By default, each element of a numerical matrix in Matlab is stored using floating point double precision. As you surmise in the question format short and format long merely alter the displayed format, rather than the actual format of the numbers.
So if y1 is created using something like y1 = rand(100, 1), and you want to find particular elements in y1 using find, you'll need to know the exact value of the element you're looking for to floating point double precision - which depending on your application is probably non-trivial. Certainly, peaks=find(y1==0.8236) will return the empty matrix if y1 only contains values like 0.823622378...
So, how to get around this problem? It depends on your application. One approach is to truncate all the values in y1 to a given precision that you want to work in. Funnily enough, a SO matlab question on exactly this topic attracted two good answers about 12 hours ago, see here for more.
If you do decide to go down this route, I would recommend something like this:
a = 1e-4 %# Define level of precision
y1Round = round((1/a) * y1); %# Round to appropriate precision, and leave y1 in integer form
Index = find(y1Round == SomeValue); %# Perform the find operation
Note that I use the find command with y1Round in integer form. This is because integers are stored exactly when using floating point double, so you won't need to worry about floating point precision.
An alternative approach to this problem would be to use find with some tolerance for error, for example:
Index = find(abs(y1 - SomeValue) < Tolerance);
Which path you choose is up to you. However, before adopting either of these approaches, I would have a good hard look at your application and see if it can be reformulated in some way such that you don't need to search for specific "real" numbers from among a set of "reals". That would be the most ideal outcome.
EDIT: The code advocated in the other two answers to this question is neater than my second approach - so I've altered it accordingly.

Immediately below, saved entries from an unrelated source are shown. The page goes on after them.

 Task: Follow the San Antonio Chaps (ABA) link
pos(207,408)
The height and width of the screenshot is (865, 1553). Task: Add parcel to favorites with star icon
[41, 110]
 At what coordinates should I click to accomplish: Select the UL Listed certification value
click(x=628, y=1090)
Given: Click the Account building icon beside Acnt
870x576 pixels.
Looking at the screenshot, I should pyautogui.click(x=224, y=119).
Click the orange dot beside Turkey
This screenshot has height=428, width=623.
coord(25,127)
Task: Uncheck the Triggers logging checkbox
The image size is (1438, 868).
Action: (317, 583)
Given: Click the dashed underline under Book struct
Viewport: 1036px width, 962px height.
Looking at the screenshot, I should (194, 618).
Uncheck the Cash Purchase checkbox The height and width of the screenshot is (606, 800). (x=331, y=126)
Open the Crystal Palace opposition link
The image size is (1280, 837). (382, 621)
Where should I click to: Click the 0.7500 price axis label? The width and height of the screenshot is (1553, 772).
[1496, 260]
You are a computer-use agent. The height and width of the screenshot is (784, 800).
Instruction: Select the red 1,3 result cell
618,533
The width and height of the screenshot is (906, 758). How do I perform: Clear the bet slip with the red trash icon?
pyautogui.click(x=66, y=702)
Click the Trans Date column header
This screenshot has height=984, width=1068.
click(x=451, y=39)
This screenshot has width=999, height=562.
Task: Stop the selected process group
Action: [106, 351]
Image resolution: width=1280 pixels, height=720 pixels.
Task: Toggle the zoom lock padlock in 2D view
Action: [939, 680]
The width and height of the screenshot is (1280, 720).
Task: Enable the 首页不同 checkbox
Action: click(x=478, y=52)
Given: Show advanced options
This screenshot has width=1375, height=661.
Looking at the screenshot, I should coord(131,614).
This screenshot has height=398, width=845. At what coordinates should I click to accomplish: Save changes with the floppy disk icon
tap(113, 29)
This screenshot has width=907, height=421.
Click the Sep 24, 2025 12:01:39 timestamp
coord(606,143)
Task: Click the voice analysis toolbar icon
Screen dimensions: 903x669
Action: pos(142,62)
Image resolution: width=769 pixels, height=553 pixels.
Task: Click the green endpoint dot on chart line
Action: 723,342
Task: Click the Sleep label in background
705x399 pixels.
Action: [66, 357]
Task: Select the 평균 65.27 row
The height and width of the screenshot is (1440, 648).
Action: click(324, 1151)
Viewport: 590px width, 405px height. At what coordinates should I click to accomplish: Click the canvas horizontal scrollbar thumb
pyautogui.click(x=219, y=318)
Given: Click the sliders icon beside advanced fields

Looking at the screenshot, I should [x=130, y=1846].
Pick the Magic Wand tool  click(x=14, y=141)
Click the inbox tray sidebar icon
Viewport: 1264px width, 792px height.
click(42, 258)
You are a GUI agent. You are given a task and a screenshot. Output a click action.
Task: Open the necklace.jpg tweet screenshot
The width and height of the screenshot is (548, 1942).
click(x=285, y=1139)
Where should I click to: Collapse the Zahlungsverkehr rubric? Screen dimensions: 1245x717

Testing for equality with floating-point numbers is almost always a bad idea. What you probably want to do is test to see which numbers are close enough to the target value:
peaks = find( abs( y - .8236 ) < .0001 );
The problem is indeed with the precision. The array that you see displayed is not the actual array, as the actual array has more digits for each of the numbers. Changing the format just changes the way in which the array is displayed, so it doesn't solve the problem.
You have two options, either modify the array or modify what you are looking for. It is probably better to modify what you are looking for, since then you are not changing the actual values.
So instead of looking for equality, you can look for proximity (so the difference between the number you are searching for and the number in the array is at most some small epsilon):
peaks = find( abs(y1-0.8236) < epsilon )
In general, when you are dealing with floats, always try to avoid exact comparisons and use some error thresholds, since the representation of these numbers is limited so they are often stored with small inaccuracies.